A MOSTRA – Iniciativa do Fundo para o Patrimônio Mundial Africano, a exposição é composta por três grandes painéis, que reconstituem parte significativa da rota do tráfico de escravos para a América do Sul, por meio do mapeamento de cidades, localidades e referências patrimoniais em geral que, de alguma forma, tenham relação com o comércio da população negra e, portanto, possam preservar a memória desse hediondo crime cometido contra a humanidade.
A partir da articulação desses macro-pontos, é possível evidenciar os fortes laços e influências culturais entre a África e o Brasil, onde aportaram cerca de 3.600.000 escravos, entre os séculos XVI e XVII, oriundos de diversas regiões do continente africano, sendo que grande parte do contingente negro sujeitado, seqüestrado e vendido desembarcou na cidade do Salvador, capital da Bahia (BR), um dos macro-pontos destacados na rota reconstituída pela mostra.
Além da cidade do Salvador, que integra a lista do Patrimônio Mundial da Organização das Nações Unidas para a Educação, a Ciência e a Cultura (Unesco), recompõem o trajeto do tráfico humano as ilhas de Robben (África do Sul), Goréia (ou Gorée, no Senegal) e Moçambique (Moçambique); as localidades de Ouidah (Benin), Apraavasi Ghat (Ilha Mauricia) e Volta (Gana); as cidades de Mombasa (Quênia), Grande Acra (Gana) e Cidade Velha (Cabo Verde); e fortes e castelos de regiões centrais e orientais de Gana.
A mostra sobre a rota do tráfico de escravos africanos foi exposta pela primeira vez durante os jogos da Copa do Mundo de 2010, na África do Sul, onde as reproduções dos painéis permanecem, na cidade do Cabo, e de onde seguem para a Ilha Goréia (ou Gorée, no Senegal), a Etiópia e a Espanha. A expectativa é de que Luta pela liberdade: nossa herança africana chame a atenção dos membros do Comitê do Patrimônio Mundial da Unesco sobre a necessidade de preservação destes valiosos bens culturais.

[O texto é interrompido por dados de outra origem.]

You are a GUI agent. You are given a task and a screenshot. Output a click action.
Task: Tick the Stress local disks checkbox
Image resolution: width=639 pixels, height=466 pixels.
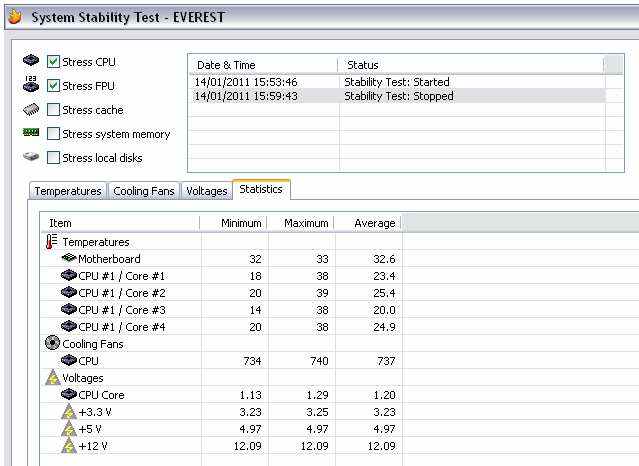pos(53,158)
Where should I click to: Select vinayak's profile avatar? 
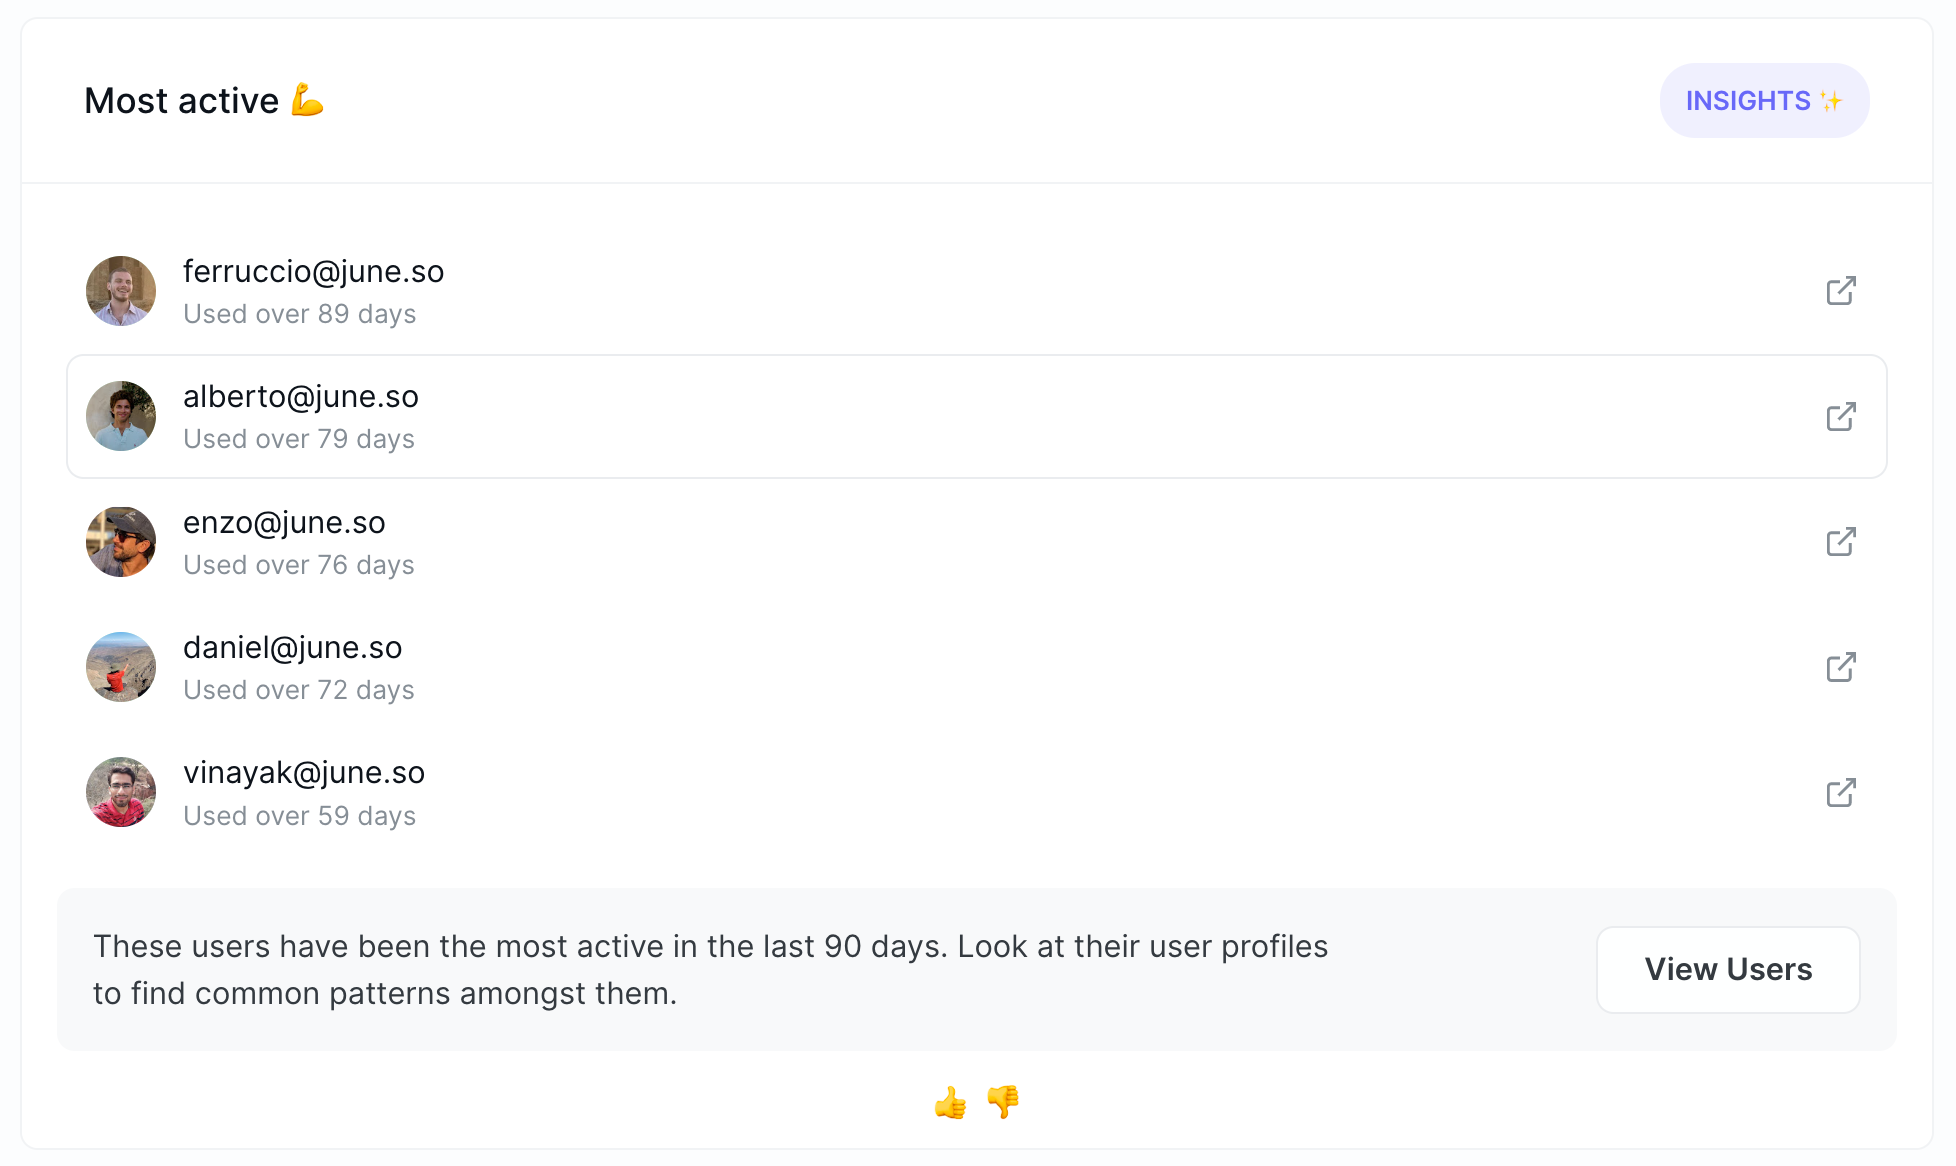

SOBRE A SESSÃO – A 34ª Sessão do Comitê do Patrimônio Mundial da Unesco foi realizada de 25 de julho a 03 de agosto últimos, no Centro de Convenções do Royal Tulip, reunindo 800 representantes das 187 nações que compõem o Comitê do Patrimônio Mundial, e que irão analisar a possibilidade de inclusão de 41 novos itens na Lista do Patrimônio Mundial da Unesco, entre bens naturais, culturais e mistos, apresentados por 35 países. O comitê vai avaliar, ainda, o estado de conservação de 31 bens que já conquistaram esse reconhecimento, mas que estão na Lista do Patrimônio Mundial em Perigo, e decidir se inclui outros bens que estejam necessitando de atenção especial.